PROVIDED RECORDS -
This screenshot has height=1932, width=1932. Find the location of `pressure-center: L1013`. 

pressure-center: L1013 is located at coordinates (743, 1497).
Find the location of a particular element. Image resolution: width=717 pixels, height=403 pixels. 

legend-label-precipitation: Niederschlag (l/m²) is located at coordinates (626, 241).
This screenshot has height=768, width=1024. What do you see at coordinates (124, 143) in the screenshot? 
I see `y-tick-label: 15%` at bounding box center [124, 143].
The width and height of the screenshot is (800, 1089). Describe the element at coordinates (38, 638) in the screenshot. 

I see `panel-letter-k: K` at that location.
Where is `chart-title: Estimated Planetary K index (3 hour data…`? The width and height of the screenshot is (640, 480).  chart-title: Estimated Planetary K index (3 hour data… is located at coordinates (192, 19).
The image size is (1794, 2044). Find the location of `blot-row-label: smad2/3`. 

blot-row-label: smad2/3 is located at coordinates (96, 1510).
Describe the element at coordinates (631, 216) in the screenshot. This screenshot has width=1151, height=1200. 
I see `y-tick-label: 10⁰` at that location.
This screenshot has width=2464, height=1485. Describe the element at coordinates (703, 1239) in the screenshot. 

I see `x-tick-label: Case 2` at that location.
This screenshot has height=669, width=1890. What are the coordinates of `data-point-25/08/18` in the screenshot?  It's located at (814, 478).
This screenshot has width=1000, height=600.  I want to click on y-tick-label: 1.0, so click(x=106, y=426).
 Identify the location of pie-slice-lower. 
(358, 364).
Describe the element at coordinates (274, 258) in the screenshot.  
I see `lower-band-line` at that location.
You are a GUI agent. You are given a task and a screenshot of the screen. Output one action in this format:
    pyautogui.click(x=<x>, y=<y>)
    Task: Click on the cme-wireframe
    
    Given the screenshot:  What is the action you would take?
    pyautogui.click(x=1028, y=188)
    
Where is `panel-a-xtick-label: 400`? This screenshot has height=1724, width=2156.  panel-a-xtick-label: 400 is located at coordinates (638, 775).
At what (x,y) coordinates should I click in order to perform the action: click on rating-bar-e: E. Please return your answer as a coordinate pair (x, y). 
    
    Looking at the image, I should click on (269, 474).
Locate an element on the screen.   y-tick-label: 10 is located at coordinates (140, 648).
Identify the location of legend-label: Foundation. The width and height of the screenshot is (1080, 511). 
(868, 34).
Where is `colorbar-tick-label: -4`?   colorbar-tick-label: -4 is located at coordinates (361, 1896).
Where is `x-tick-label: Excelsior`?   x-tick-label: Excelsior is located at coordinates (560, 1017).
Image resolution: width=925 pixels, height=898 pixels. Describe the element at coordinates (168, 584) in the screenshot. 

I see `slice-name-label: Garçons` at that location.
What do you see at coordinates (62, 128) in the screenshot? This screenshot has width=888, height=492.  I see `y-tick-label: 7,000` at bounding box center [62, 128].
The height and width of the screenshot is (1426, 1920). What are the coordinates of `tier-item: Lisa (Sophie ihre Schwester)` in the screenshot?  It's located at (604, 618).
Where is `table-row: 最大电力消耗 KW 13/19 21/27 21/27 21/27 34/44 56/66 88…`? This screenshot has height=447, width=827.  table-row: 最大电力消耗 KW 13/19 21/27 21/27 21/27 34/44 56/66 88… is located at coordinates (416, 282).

EXERCISE DETAILS -
Rewrite all of the items above, changing every "screenshot" to "screen capture" and leaving everything else unchanged.

ANSWER BOX -
This screen capture has height=1932, width=1932. Find the location of `pressure-center: L1013`. 

pressure-center: L1013 is located at coordinates (743, 1497).
Find the location of a particular element. Image resolution: width=717 pixels, height=403 pixels. 

legend-label-precipitation: Niederschlag (l/m²) is located at coordinates (626, 241).
This screen capture has height=768, width=1024. What do you see at coordinates (124, 143) in the screen capture? 
I see `y-tick-label: 15%` at bounding box center [124, 143].
The width and height of the screen capture is (800, 1089). Describe the element at coordinates (38, 638) in the screen capture. 

I see `panel-letter-k: K` at that location.
Where is `chart-title: Estimated Planetary K index (3 hour data…`? The width and height of the screen capture is (640, 480).  chart-title: Estimated Planetary K index (3 hour data… is located at coordinates (192, 19).
The image size is (1794, 2044). Find the location of `blot-row-label: smad2/3`. 

blot-row-label: smad2/3 is located at coordinates (96, 1510).
Describe the element at coordinates (631, 216) in the screen capture. This screen capture has width=1151, height=1200. 
I see `y-tick-label: 10⁰` at that location.
This screen capture has width=2464, height=1485. Describe the element at coordinates (703, 1239) in the screen capture. 

I see `x-tick-label: Case 2` at that location.
This screen capture has height=669, width=1890. What are the coordinates of `data-point-25/08/18` in the screen capture?  It's located at (814, 478).
This screen capture has width=1000, height=600.  I want to click on y-tick-label: 1.0, so click(x=106, y=426).
 Identify the location of pie-slice-lower. 
(358, 364).
Describe the element at coordinates (274, 258) in the screen capture.  
I see `lower-band-line` at that location.
You are a GUI agent. You are given a task and a screen capture of the screen. Output one action in this format:
    pyautogui.click(x=<x>, y=<y>)
    Task: Click on the cme-wireframe
    
    Given the screen capture:  What is the action you would take?
    pyautogui.click(x=1028, y=188)
    
Where is `panel-a-xtick-label: 400`? This screen capture has height=1724, width=2156.  panel-a-xtick-label: 400 is located at coordinates (638, 775).
At what (x,y) coordinates should I click in order to perform the action: click on rating-bar-e: E. Please return your answer as a coordinate pair (x, y). 
    
    Looking at the image, I should click on (269, 474).
Locate an element on the screen.   y-tick-label: 10 is located at coordinates (140, 648).
Identify the location of legend-label: Foundation. The width and height of the screen capture is (1080, 511). 
(868, 34).
Where is `colorbar-tick-label: -4`?   colorbar-tick-label: -4 is located at coordinates (361, 1896).
Where is `x-tick-label: Excelsior`?   x-tick-label: Excelsior is located at coordinates (560, 1017).
Image resolution: width=925 pixels, height=898 pixels. Describe the element at coordinates (168, 584) in the screen capture. 

I see `slice-name-label: Garçons` at that location.
What do you see at coordinates (62, 128) in the screen capture? This screen capture has width=888, height=492.  I see `y-tick-label: 7,000` at bounding box center [62, 128].
The height and width of the screen capture is (1426, 1920). What are the coordinates of `tier-item: Lisa (Sophie ihre Schwester)` in the screen capture?  It's located at (604, 618).
Where is `table-row: 最大电力消耗 KW 13/19 21/27 21/27 21/27 34/44 56/66 88…`? This screen capture has height=447, width=827.  table-row: 最大电力消耗 KW 13/19 21/27 21/27 21/27 34/44 56/66 88… is located at coordinates (416, 282).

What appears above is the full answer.